Cousins has a role, and if anything is slightly underrated, so he’s a good pick-up as long as you’re not reaching for him. Or just send it and pair him with the rest of the Vikings you drafted up to this point.
Irv Smith Jr. – ADP 15 (TE)
Irv Smith Jr. needs to prove he is a TE1 this season to earn any fantasy clout, but he has the receiving talent to be a competent fantasy tight end. He was the 21st-best TE last season while missing games and working behind Kyle Rudolph. This offseason he went on a diet and has some bold predictions for the Vikings’ offense this year.
So, is he worth a draft pick? Certainly, simply because he shouldn’t be on the waiver wire. I think his peak is around TE6 territory, right where T.J. Hockenson, Kyle Pitts, and Dallas Goedert are sitting.
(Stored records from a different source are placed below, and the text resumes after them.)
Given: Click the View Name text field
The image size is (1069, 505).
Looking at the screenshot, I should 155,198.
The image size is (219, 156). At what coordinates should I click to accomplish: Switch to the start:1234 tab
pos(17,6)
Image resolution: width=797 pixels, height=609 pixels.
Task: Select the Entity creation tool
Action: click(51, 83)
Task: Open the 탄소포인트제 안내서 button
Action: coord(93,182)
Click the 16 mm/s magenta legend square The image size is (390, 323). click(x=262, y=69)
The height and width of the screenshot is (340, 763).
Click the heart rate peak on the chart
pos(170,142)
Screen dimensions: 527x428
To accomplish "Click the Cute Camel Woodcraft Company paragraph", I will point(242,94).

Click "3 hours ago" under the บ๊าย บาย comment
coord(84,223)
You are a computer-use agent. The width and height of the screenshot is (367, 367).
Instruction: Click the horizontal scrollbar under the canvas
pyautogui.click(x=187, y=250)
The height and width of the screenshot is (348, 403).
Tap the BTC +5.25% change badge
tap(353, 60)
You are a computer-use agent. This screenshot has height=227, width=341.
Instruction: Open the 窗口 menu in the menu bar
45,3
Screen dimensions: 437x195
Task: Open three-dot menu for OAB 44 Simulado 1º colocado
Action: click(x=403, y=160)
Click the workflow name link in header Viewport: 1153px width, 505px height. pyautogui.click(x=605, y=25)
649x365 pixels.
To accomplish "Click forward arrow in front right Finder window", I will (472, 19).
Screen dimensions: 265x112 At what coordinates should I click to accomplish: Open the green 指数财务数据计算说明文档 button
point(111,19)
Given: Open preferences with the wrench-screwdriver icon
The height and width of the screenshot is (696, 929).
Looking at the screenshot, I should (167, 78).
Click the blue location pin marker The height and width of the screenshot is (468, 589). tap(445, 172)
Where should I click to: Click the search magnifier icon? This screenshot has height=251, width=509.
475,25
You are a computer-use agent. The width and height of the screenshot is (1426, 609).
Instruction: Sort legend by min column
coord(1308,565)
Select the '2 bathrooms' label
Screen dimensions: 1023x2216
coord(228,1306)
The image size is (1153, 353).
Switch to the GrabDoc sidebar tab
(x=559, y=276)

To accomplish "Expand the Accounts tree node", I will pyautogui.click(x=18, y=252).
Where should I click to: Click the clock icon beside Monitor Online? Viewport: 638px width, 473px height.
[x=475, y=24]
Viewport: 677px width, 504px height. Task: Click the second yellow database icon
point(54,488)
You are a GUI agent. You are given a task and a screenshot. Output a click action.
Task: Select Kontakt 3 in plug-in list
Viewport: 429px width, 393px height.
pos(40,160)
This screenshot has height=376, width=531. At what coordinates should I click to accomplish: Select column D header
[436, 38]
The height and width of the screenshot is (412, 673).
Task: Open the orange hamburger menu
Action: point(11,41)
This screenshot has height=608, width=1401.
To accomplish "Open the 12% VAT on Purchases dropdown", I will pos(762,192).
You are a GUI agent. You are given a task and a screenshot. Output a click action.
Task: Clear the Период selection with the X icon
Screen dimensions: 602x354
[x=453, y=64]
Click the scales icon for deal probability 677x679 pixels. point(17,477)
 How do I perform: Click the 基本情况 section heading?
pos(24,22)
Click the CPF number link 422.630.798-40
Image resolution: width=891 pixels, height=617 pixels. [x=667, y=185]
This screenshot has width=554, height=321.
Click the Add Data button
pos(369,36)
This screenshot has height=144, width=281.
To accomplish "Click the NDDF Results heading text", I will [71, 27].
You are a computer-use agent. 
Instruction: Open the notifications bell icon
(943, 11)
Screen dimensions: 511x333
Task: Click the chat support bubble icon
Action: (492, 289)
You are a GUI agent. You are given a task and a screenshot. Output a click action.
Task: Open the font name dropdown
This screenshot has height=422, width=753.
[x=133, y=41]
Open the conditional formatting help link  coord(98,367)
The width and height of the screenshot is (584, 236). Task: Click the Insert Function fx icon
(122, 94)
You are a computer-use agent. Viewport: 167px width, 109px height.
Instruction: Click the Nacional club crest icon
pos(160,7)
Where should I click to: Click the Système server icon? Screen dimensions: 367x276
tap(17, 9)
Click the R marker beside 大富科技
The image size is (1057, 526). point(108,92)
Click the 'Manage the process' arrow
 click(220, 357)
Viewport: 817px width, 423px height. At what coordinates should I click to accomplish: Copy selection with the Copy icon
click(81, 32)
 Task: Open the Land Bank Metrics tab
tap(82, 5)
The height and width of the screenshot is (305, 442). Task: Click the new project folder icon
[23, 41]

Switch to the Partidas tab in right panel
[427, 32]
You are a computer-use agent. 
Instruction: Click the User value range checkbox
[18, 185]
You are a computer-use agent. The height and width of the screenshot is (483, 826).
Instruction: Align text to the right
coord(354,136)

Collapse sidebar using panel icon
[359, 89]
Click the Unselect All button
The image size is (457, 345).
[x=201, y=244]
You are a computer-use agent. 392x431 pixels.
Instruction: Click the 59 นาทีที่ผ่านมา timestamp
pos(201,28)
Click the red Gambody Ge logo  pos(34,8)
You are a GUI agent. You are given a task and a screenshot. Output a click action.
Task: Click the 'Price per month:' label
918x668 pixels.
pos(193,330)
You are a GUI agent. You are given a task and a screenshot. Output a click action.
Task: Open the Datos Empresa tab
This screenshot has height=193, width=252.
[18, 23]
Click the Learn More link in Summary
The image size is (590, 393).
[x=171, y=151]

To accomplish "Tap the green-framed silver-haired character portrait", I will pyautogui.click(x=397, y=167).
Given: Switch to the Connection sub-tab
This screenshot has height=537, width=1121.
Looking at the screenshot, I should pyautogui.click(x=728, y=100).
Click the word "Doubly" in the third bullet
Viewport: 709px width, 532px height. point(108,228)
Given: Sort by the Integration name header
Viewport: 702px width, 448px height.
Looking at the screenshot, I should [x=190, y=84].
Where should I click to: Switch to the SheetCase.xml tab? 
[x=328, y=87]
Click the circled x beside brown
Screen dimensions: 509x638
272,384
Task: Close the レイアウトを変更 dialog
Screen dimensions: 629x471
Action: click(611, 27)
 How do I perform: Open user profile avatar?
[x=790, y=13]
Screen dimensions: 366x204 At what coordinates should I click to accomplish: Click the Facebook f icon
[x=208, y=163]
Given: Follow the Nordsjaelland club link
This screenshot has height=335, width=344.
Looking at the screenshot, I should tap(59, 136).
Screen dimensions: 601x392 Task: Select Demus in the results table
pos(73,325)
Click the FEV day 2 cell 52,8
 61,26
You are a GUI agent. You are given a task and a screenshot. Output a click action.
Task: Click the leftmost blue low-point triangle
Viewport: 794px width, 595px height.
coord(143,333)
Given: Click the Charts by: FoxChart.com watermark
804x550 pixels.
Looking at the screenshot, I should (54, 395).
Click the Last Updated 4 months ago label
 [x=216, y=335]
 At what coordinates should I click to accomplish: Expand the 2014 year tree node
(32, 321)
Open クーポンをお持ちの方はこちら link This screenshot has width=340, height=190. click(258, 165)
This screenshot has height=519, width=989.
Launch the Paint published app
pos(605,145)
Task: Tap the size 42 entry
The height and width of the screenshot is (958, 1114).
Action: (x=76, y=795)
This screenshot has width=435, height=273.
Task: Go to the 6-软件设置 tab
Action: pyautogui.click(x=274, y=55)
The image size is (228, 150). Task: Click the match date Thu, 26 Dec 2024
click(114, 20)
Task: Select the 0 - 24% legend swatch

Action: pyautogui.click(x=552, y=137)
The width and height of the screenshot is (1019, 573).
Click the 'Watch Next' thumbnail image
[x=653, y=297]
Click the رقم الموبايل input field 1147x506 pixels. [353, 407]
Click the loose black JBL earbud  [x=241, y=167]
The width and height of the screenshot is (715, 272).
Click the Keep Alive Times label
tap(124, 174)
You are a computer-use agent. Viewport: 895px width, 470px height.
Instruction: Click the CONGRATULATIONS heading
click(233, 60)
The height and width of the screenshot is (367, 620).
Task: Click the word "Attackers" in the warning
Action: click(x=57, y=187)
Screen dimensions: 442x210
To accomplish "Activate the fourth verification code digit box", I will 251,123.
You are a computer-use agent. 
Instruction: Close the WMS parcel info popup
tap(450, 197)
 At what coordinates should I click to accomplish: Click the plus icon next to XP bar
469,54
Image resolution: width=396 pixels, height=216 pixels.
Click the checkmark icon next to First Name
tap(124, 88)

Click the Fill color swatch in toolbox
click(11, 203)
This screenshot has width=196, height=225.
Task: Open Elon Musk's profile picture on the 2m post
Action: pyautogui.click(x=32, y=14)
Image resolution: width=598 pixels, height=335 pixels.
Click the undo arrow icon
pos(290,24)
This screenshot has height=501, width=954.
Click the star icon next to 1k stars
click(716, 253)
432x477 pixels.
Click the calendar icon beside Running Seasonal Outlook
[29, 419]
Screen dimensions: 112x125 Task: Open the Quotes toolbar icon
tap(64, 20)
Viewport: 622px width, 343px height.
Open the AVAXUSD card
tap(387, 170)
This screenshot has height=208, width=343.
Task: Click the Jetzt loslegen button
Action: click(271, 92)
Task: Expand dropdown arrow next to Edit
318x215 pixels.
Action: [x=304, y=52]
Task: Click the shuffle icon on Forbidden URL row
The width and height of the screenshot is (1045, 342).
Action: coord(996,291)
If Smith gets a chance to play the role of WR3 in Minnesota’s offense then he will shine as a solid TE1 in a league where viable fantasy tight ends are hard to come by. He’ll be a later-round pick anyway, so the dream of completing the Vikings 2021 team is still alive! Is that even the goal anymore? I don’t know, but it could be fun.
Alexander Mattison – ADP 49 (RB)
Alexander Mattison is one of the most important handcuff-RBs in the NFL. Cook is bound to miss at least a game or two, and Mattison proved he’s a capable backup last season.
If Cook is on your team, Mattison is definitely worth a late-round pick. Otherwise, he’s going to be an opponent’s trade bait by the end of the season. Especially now that the season is 17 games rather than 16, Cook is going to go through wear and tear and Mattison needs to be there to save the day.
Minnesota Vikings Defense – ADP 20 (DST)
Honestly, the Vikings’ defense is a crapshoot. It will undoubtedly improve from last year, so there’s some value there. But it’s not among the top defenses unless they show some incredible playmaking ability. That, or if the special teams is actually good this season.
After losing Anthony Harris, the interception total will likely go down, but everywhere else should be improved. It remains to be seen, but taking a real late flyer on this defense may be worth the risk, especially if you are trying to complete the all-Vikings fantasy team.
This needs to be taken with a grain of salt when it comes to actual regular-season results though. Fantasy performance doesn’t translate to regular-season records, and this year hinges on the performance of the defense. The offense proved it works and should be even better with an improved offensive line. Mike Zimmer needs a rebound year, and considering it’s an odd year and many players have been added or are returning, there are no excuses for failure.